Investigating the associations between personality functioning, cognitive biases, and (non-)perceptive clinical high-risk symptoms of psychosis in the community.

Background: Beyond psychosis prediction, clinical high-risk (CHR-P) symptoms show clinical relevance by their association with functional impairments and psychopathology, including personality pathology. Impaired personality functioning is prioritized in recent dimensional personality disorder models (DSM-5, ICD-11), yet underexplored in CHR-P, as are associations with cognitive biases, which early studies indicate as possibly linking CHR-P-symptoms and personality pathology.

Methods: A community sample (N = 444, 17-60 years, 61.8% female) was assessed via clinical telephone interview and online questionnaires. Using zero-inflated Poisson models, we explored associations of personality functioning, cognitive biases, current psychopathology, and psychosocial functioning with likelihood and severity of overall CHR-P, as well as perceptive (per-) and non-perceptive (nonper-)CHR-P-symptoms distinctly.

Results: Higher nonper-CHR-P-symptom likelihood was associated with more impaired personality functioning and psychosocial functioning, while more severe cognitive biases were associated with higher CHR-P- and per-CHR-P-symptom likelihood, alongside higher CHR-P- and nonper-CHR-P-symptom severity. Further, more axis-I diagnoses were linked to higher CHR-P-, per-CHR-P-, and nonper-CHR-P-symptom likelihood, and younger age to higher CHR-P- and per-CHR-P-symptom severity, with CHR-P-symptom severity appearing higher in females. In an exploratory analysis, personality functioning elements identity and self-direction, and cognitive biases dichotomous thinking, emotional reasoning, and catastrophizing, respectively, showed multifaceted associations with nonper-CHR-P-symptom likelihood and overall CHR-P-symptom expression.
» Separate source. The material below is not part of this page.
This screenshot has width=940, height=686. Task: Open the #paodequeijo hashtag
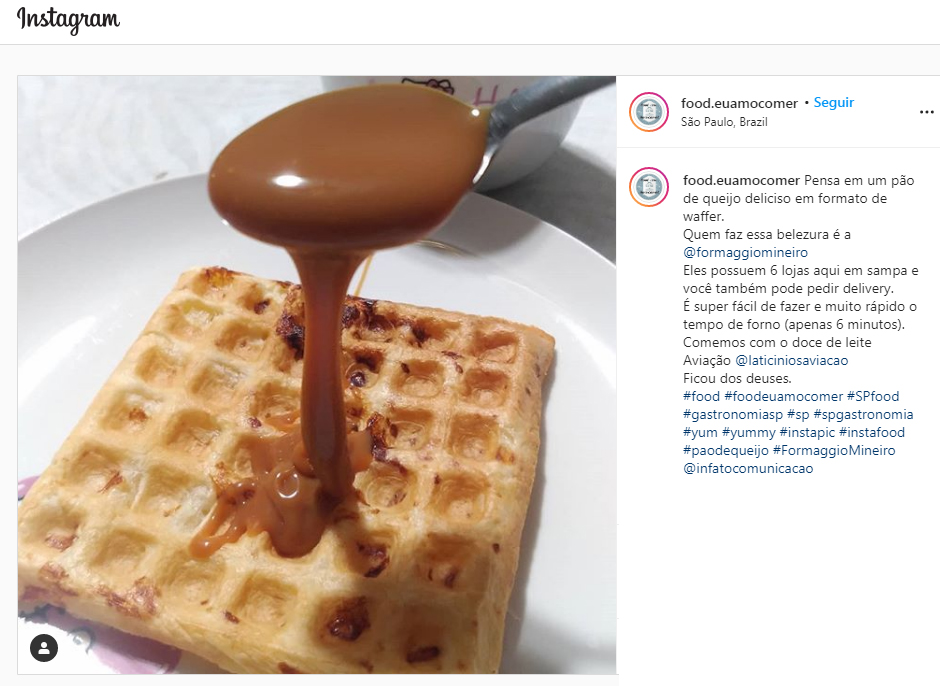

Conclusions: Our study supports the association of CHR-P-symptoms with multiple mental health factors. Findings suggest intricate associations between personality functioning impairments and cognitive biases with CHR-P-symptom expression in non-help-seeking populations, possibly contributing to different per-CHR-P- and nonper-CHR-P-symptom expression patterns. Therefore, they should be targeted in future longitudinal studies, aiming at better understanding CHR-P-manifestations to inform preventive intervention.